#25 / Septiembre-Octubre 2017

Céline Spector

Elogios de la injusticia

© Alexis Bukowski, www.alexisbukowskiworks.tumblr.com

En una publicación reciente,1 propuse analivarios «elogios de la injusticia». Partía de la constatación de que el cuestionamiento sobre la justicia a menudo adopta la forma de una provocación dirigida al filósofo: a dicha provocación que se enuncia en forma de revuelta o de desafío, la he llamado, igual que Philippa Foot y Bernard Williams, el desafío del insensato o el desafío del inmoralista. Sean cuales sean las reglas de justicia en vigor, el insensato es quien rechaza someterse a ellas si por eso debe sacrificar sus deseos o desviarse de sus proyectos iniciales. El bien común, según él, sólo es una ficción; la igualdad y la reciprocidad son engaños; el civismo, una expresión vacía de sentido. El insensato cree que está en su pleno derecho: la voz de la naturaleza sólo le anuncia egoísmo, voluntad de poder y deseo de dominación (quizá incluso de ardides y violencia, deseo de exclusión y sed de humillación). Su razón le sugiere servirse de todos los medios que tiene a su disposición (incluso la fuerza y el fraude) para lograr sus fines.

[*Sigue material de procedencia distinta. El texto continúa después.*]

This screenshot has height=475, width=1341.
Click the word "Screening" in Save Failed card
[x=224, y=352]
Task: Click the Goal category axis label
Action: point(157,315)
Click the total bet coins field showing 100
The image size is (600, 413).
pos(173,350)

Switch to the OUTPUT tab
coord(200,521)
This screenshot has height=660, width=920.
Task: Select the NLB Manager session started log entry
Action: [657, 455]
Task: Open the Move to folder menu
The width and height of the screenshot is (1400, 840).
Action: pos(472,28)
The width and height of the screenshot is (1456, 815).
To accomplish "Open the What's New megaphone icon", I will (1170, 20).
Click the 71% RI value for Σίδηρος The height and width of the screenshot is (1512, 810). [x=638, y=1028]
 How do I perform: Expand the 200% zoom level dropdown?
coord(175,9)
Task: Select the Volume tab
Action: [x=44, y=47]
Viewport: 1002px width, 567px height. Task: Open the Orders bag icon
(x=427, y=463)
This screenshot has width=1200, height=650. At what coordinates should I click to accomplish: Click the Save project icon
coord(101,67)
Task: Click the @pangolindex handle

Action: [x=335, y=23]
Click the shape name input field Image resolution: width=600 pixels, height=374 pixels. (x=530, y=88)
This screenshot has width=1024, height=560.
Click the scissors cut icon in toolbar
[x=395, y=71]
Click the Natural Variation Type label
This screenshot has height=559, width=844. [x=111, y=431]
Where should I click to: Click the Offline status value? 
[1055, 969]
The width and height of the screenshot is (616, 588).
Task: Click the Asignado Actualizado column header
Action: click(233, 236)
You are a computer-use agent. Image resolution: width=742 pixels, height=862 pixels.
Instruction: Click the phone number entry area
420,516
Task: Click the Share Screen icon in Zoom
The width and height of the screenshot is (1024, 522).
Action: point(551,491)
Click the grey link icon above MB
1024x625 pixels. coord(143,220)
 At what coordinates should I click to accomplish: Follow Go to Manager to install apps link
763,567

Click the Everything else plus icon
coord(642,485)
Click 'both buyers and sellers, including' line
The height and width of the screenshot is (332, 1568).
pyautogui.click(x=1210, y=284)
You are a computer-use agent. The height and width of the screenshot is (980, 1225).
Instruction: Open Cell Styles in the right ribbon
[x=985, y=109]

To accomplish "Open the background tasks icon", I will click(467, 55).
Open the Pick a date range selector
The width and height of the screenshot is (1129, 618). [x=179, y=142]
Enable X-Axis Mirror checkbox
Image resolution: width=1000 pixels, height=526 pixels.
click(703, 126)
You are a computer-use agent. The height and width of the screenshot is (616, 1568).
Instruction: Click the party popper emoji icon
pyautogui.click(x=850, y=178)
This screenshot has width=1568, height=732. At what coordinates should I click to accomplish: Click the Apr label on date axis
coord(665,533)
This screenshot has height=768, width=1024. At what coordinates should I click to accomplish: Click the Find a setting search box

A pesar de eso, su discurso no reivindica la insensatez de la injusticia o la sola impulsividad de las pasiones. Al contrario, el insensato razona: desea convencer a quien quiera oírle de que su doctrina está bien fundamentada. Ante él, el teórico no tendrá suficiente con esgrimir sus armas tradicionales. ¡El debate con quien rechaza alto y claro las exigencias de la justicia tan sólo podría ser un diálogo de sordos!